# EXERCISE BRIEF
Across the entries that follow, work out the number of lines containing the string "model", and state it alone.

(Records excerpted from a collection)
--------------------
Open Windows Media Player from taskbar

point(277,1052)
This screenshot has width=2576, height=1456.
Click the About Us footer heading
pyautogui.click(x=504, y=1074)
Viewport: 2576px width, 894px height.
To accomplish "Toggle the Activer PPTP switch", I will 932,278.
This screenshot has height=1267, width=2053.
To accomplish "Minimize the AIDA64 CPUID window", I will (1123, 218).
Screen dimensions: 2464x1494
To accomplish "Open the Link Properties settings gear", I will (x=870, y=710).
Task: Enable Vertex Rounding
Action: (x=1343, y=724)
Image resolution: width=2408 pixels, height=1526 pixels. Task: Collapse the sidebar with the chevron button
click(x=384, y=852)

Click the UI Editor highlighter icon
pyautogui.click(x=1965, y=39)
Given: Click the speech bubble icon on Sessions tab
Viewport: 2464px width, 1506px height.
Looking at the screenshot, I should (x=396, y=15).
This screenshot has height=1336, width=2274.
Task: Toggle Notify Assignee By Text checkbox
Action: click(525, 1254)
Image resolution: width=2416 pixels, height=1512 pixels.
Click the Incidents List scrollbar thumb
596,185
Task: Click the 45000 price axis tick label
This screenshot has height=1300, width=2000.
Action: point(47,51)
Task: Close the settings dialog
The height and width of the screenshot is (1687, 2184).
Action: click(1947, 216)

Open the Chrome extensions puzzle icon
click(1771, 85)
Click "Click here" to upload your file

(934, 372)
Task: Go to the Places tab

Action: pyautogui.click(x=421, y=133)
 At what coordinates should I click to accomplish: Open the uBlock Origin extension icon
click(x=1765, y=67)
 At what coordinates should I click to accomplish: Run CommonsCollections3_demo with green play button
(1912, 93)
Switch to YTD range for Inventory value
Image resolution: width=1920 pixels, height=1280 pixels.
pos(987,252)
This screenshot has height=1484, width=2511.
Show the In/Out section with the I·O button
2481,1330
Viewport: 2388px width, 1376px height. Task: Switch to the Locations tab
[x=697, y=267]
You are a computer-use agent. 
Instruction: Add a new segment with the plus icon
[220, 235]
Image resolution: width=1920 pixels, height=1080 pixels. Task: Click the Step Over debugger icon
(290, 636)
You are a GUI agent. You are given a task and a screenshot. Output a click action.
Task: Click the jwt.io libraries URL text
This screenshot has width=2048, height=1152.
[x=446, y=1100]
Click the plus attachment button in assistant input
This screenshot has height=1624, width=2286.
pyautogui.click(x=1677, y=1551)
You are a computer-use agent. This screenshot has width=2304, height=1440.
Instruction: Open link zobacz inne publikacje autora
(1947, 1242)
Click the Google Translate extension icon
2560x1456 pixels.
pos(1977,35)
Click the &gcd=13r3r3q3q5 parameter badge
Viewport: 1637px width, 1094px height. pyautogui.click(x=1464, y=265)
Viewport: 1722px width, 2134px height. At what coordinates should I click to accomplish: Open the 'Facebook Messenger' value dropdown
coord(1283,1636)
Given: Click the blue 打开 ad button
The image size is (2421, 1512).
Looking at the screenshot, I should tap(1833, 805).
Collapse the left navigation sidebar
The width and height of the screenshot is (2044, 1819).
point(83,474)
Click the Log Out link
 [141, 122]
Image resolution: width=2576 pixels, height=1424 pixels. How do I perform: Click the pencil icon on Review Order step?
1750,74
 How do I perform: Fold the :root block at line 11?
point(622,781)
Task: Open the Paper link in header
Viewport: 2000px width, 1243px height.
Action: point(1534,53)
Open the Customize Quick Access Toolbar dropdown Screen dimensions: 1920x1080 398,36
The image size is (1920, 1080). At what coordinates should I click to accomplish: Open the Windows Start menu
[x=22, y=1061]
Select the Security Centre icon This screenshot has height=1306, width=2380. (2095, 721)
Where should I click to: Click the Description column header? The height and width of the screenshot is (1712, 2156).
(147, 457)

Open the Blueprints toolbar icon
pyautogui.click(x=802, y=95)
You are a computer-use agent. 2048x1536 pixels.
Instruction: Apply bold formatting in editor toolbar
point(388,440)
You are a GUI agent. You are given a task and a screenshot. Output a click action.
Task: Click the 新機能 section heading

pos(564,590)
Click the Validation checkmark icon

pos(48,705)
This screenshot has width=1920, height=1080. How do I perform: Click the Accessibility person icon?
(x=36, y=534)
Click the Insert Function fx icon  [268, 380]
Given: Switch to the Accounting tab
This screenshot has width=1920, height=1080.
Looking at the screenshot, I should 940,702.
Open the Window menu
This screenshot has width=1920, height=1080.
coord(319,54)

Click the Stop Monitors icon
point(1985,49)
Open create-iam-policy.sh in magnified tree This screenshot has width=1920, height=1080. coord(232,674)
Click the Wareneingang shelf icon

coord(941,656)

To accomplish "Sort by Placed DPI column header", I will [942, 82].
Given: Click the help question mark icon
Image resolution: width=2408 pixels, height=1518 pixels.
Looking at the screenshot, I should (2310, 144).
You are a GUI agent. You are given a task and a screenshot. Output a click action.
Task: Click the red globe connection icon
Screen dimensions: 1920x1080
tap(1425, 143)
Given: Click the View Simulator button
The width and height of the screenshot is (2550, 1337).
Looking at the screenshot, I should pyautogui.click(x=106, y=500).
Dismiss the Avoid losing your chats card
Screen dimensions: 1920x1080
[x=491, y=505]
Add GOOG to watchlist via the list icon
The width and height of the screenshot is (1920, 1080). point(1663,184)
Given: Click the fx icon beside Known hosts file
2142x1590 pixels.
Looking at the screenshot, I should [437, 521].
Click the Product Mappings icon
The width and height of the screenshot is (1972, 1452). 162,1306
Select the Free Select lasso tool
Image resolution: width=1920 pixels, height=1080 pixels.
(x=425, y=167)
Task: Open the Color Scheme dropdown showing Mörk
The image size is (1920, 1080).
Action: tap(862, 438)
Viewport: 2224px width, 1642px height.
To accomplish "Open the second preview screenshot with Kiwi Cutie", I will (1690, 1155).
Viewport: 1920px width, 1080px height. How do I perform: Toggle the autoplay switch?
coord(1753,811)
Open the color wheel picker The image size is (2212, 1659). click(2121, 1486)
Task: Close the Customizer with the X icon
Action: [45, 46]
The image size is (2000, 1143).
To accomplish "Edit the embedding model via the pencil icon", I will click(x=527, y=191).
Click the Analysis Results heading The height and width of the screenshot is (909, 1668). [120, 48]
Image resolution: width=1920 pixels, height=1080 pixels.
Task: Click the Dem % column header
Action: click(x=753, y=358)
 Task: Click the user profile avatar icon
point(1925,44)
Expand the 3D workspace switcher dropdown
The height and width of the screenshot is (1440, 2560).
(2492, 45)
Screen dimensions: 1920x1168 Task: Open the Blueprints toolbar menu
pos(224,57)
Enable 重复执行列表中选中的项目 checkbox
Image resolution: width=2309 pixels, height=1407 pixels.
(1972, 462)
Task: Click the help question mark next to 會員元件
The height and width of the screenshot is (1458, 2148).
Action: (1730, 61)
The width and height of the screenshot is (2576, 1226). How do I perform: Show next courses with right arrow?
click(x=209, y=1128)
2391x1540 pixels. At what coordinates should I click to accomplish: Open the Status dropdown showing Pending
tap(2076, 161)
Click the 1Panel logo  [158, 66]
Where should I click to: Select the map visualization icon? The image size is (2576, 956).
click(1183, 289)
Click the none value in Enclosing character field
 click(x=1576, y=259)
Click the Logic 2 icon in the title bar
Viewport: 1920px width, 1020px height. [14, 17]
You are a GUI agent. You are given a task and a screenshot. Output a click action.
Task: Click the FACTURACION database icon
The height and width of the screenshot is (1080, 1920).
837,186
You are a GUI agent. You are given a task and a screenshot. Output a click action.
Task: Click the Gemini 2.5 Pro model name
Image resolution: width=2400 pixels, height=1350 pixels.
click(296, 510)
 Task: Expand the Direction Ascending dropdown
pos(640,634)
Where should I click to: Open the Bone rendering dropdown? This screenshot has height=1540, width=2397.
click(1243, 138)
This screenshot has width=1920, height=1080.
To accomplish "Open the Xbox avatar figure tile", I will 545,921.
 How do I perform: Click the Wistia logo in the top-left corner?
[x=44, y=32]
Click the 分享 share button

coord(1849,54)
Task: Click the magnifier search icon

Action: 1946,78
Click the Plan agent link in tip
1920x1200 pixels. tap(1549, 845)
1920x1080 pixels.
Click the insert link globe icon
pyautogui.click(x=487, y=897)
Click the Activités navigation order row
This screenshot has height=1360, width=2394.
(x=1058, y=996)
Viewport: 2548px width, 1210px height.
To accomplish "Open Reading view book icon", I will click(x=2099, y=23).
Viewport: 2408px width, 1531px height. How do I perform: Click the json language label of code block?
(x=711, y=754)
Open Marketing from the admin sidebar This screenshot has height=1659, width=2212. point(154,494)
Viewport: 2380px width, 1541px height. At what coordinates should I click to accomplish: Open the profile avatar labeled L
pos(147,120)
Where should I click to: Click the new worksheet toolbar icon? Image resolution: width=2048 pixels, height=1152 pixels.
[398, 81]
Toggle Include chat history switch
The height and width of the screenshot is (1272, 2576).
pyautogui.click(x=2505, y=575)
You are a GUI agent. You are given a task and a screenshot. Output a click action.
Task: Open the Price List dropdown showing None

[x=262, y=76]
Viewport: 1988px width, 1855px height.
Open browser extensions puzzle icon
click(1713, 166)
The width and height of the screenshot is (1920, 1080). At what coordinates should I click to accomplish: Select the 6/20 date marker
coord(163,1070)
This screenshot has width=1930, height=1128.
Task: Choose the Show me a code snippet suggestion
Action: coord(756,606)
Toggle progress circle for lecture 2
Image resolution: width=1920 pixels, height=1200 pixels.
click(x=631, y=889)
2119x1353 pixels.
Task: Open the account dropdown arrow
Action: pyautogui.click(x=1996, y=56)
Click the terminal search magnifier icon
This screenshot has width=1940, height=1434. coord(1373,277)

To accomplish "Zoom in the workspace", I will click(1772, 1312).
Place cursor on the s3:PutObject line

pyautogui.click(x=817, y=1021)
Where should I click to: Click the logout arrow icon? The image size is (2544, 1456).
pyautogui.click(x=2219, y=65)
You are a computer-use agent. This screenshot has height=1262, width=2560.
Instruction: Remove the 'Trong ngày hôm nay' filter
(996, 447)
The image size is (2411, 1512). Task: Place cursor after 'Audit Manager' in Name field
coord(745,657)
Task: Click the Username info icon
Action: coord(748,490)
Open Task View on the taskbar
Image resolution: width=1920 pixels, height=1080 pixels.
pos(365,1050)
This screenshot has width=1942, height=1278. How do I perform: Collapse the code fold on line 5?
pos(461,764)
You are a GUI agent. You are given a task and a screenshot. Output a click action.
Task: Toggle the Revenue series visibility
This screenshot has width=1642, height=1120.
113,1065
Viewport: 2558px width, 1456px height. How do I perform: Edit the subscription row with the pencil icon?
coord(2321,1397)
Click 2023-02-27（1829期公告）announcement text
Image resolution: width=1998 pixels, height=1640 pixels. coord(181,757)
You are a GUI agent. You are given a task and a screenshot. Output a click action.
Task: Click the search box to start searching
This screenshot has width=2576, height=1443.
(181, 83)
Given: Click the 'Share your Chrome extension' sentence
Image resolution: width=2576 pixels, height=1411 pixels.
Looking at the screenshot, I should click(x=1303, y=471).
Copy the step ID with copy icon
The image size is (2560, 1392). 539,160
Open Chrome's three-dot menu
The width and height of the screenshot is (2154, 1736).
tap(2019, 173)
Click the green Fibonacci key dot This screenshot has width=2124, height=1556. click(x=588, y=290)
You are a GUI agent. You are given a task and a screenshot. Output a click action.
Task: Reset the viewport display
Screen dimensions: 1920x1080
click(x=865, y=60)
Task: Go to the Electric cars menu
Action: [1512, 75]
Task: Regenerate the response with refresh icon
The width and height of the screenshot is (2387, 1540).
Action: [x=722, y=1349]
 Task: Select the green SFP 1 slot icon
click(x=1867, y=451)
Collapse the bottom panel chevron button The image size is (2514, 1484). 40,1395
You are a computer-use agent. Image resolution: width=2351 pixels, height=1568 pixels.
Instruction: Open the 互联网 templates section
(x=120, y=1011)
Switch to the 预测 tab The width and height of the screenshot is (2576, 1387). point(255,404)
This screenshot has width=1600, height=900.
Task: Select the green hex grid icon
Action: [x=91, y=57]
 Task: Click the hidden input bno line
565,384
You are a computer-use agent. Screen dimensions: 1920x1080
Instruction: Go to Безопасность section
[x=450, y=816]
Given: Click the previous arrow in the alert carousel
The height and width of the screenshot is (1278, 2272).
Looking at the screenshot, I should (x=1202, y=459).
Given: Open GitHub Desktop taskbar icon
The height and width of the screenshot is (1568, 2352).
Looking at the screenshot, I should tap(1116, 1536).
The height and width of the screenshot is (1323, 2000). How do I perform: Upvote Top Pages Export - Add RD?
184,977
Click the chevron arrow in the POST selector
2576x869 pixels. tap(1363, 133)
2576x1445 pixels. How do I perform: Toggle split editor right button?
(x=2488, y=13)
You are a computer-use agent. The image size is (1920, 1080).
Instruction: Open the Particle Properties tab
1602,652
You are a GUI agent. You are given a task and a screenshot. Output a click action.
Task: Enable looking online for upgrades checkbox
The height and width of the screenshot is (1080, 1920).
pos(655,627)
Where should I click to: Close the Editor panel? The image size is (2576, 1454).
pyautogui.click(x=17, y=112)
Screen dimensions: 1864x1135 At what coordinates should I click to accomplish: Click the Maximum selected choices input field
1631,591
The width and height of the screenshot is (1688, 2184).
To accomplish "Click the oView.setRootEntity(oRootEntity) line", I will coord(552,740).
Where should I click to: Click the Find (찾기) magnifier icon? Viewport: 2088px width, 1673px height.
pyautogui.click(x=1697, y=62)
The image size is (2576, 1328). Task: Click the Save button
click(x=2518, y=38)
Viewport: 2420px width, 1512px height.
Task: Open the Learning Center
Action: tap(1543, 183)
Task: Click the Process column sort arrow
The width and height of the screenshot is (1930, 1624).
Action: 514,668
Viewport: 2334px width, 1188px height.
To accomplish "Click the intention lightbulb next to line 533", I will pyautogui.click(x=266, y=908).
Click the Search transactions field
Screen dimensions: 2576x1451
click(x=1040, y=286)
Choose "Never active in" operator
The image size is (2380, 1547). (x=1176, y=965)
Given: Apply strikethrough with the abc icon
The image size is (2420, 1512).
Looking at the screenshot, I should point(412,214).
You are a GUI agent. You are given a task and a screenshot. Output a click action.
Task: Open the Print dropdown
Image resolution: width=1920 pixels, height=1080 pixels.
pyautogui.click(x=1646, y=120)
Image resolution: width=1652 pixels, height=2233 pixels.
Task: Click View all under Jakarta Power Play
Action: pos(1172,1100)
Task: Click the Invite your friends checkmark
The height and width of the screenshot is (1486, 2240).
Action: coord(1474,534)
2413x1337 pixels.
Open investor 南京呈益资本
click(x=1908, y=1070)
--------------------
# FINISHED EXERCISE
2